The required output is the line containing "Open the Carrito (0) cart link" and every line after it, transcribed exactly through the end of the data below.

[Stored data entries]
· · · · · · ·

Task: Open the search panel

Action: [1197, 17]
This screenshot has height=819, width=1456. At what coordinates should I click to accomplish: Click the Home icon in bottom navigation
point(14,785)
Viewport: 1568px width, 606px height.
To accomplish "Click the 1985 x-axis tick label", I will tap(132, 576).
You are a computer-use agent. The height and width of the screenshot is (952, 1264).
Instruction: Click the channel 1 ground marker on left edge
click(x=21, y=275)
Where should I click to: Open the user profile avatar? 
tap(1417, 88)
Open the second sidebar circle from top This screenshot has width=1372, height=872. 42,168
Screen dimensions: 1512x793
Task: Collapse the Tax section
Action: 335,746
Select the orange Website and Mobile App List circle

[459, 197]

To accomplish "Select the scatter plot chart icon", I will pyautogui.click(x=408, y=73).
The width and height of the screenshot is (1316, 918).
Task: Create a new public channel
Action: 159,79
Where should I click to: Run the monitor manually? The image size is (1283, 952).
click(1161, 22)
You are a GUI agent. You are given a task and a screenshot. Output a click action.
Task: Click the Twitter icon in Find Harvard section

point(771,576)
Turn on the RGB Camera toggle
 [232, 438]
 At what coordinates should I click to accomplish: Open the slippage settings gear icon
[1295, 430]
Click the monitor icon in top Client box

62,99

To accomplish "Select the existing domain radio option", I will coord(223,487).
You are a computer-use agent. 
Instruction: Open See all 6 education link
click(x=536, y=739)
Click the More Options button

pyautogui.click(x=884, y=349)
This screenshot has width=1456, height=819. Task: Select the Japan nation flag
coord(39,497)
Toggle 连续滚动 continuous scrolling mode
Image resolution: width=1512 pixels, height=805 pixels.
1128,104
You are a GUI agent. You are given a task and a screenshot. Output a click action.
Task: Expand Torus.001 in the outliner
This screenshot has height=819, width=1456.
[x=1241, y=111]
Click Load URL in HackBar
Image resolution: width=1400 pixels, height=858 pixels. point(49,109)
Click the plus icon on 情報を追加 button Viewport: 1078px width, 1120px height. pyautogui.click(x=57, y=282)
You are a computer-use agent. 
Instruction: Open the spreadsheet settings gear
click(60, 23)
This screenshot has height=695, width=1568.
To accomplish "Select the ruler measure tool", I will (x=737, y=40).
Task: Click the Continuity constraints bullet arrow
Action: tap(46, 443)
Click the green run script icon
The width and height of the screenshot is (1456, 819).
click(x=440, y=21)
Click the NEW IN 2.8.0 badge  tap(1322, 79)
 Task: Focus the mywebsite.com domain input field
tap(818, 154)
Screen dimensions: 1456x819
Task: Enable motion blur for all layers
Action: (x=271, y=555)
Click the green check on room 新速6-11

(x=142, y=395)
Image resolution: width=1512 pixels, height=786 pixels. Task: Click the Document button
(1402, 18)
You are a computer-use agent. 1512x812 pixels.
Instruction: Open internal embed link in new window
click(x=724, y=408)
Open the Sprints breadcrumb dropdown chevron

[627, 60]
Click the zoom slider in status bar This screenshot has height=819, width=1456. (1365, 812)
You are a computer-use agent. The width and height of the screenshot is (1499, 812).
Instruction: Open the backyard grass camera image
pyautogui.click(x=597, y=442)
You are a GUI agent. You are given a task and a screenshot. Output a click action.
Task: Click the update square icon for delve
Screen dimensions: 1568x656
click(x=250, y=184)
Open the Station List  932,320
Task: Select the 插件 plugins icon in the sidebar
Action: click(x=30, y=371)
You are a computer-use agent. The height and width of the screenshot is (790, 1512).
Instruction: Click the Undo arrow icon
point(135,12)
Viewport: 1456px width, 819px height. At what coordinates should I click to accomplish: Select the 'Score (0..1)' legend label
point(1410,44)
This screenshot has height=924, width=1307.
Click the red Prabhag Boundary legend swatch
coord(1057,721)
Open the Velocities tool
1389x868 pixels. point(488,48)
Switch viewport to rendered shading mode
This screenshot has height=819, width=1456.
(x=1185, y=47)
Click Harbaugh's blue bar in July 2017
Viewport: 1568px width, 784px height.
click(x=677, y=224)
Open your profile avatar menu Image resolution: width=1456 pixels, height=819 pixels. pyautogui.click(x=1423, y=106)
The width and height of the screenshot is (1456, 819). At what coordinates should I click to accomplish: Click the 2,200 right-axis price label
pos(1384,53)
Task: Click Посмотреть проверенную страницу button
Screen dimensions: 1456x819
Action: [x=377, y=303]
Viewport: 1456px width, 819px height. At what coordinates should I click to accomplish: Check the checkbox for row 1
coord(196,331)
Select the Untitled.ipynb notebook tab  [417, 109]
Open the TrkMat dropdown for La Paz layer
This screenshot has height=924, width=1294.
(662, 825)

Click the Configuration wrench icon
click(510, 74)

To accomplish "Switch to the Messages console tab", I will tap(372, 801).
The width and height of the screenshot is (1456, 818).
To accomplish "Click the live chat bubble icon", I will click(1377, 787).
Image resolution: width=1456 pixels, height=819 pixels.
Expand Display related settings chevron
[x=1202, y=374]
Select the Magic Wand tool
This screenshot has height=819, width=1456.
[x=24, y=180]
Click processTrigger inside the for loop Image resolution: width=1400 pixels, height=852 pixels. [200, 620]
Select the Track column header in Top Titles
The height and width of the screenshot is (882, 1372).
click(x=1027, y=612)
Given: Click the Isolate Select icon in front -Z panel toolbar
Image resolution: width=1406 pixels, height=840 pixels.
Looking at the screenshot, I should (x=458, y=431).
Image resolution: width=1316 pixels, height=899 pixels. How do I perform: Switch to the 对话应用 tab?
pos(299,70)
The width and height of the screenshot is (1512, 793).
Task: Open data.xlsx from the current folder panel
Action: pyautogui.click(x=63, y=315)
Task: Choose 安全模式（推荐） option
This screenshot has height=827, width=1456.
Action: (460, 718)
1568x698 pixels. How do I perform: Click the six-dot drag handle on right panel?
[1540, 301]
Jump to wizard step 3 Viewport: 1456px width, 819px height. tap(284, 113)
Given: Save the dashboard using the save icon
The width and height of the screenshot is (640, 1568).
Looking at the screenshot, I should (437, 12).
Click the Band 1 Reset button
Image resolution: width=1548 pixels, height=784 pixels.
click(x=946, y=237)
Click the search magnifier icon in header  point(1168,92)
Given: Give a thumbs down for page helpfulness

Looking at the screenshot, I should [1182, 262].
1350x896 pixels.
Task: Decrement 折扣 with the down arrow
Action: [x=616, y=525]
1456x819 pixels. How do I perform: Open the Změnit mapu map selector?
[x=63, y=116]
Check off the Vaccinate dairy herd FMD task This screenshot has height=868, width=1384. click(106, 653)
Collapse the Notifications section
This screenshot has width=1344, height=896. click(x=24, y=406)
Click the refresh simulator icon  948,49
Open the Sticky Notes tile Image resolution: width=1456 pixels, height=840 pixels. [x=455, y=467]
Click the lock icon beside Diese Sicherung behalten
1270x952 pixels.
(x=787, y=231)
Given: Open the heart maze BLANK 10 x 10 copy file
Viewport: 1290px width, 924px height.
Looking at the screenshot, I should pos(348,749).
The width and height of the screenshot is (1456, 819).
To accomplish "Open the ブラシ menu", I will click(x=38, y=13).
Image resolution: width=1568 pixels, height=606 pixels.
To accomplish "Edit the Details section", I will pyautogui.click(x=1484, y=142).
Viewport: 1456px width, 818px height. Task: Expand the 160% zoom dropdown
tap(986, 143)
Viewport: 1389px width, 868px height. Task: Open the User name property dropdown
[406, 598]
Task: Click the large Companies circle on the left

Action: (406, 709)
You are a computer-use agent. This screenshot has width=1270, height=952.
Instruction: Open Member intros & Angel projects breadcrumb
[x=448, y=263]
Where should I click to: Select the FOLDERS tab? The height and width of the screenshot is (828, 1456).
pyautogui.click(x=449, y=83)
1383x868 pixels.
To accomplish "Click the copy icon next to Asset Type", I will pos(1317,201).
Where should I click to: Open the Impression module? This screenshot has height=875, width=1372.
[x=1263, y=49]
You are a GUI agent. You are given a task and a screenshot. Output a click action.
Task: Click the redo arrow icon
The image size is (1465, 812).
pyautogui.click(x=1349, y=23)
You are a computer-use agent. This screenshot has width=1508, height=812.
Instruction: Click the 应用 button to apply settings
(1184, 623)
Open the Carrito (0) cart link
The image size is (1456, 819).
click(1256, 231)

· · · · · · ·

- **Exercise output**
Open the Carrito (0) cart link
The image size is (1456, 819).
click(1256, 231)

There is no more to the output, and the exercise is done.